---------- Data rows

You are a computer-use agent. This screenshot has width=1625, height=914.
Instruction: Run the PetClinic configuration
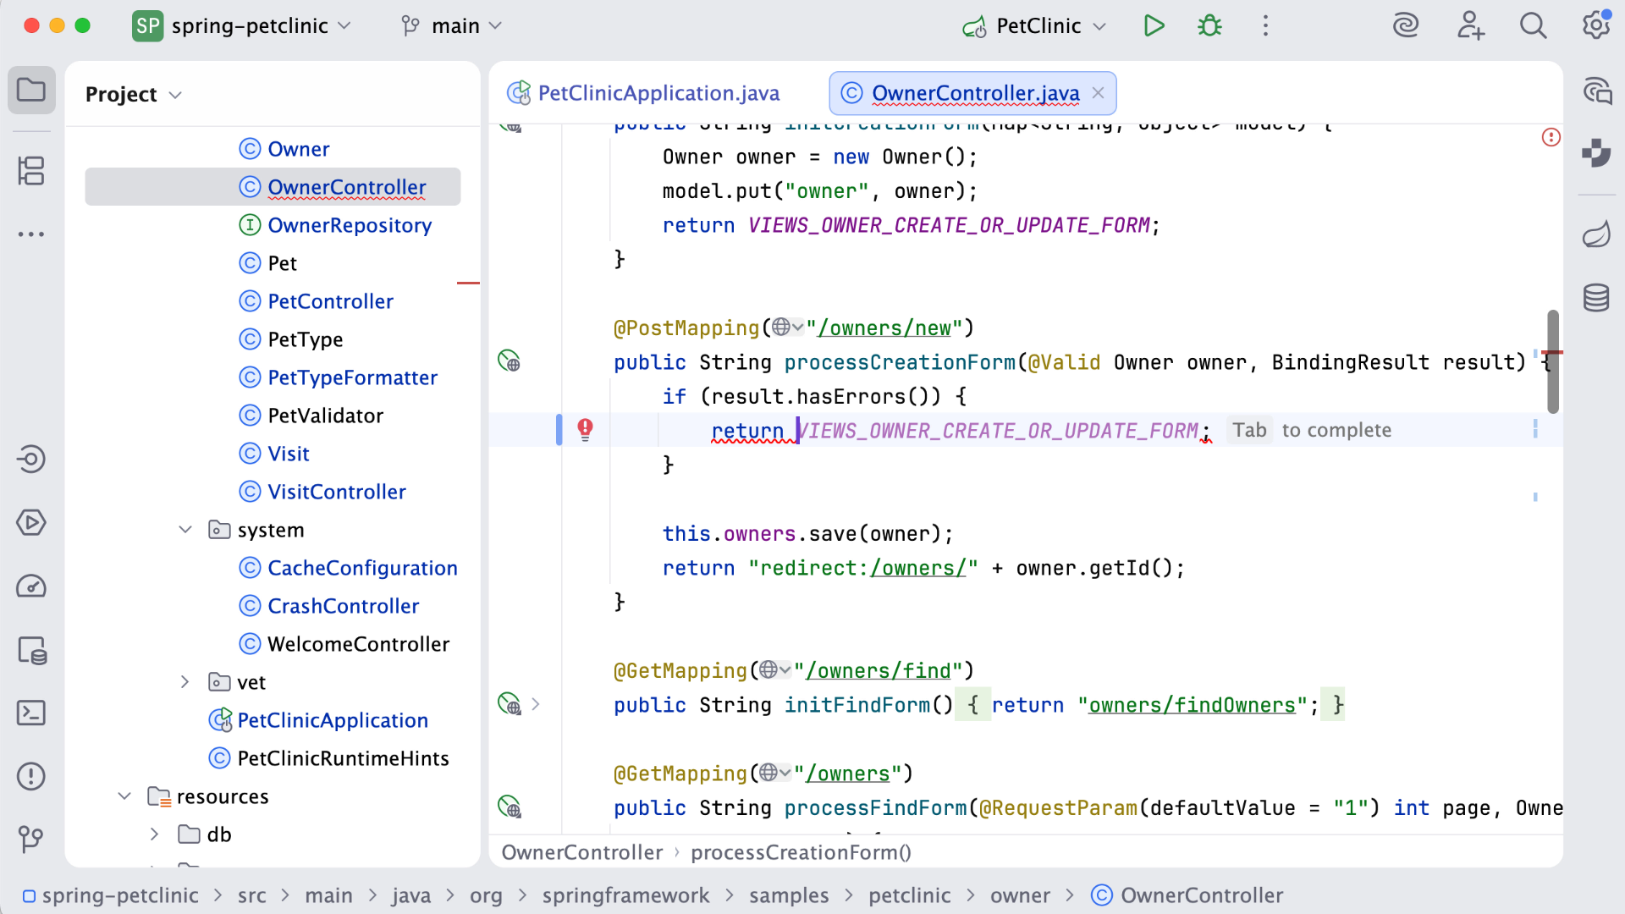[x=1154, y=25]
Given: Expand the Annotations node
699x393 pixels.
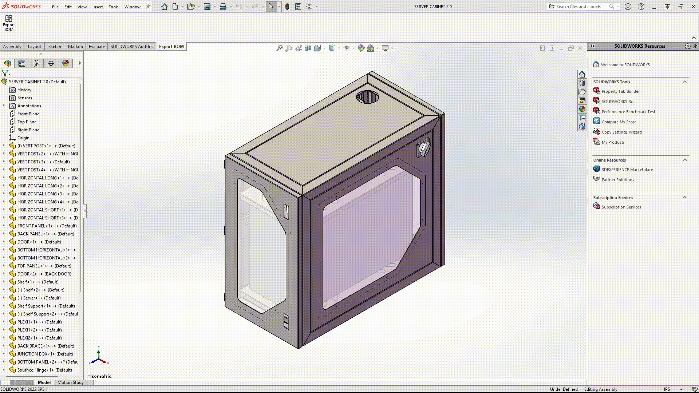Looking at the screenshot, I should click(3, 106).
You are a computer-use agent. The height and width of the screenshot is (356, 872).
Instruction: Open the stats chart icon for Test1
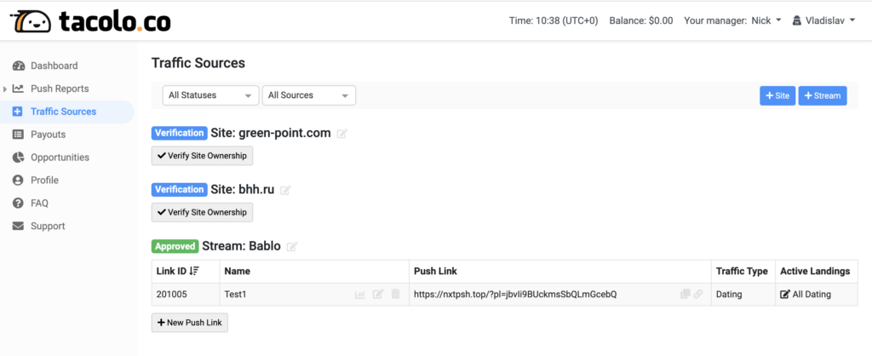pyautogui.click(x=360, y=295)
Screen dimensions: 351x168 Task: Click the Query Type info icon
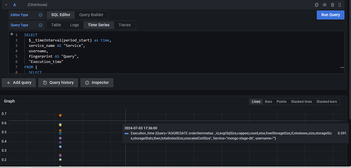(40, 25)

--------------------

Goal:
Rewrite the lines above as a numbered list, omitting blank lines and leaving out the pictures.

Final result:
1. You are a computer-use agent. This screenshot has width=1625, height=914.
2. Instruction: Run the PetClinic configuration
3. [x=1154, y=25]
4. Given: Expand the Annotations node
5. 699x393 pixels.
6. Looking at the screenshot, I should click(3, 106).
7. You are a computer-use agent. The height and width of the screenshot is (356, 872).
8. Instruction: Open the stats chart icon for Test1
9. pyautogui.click(x=360, y=295)
10. Screen dimensions: 351x168 Task: Click the Query Type info icon
11. (40, 25)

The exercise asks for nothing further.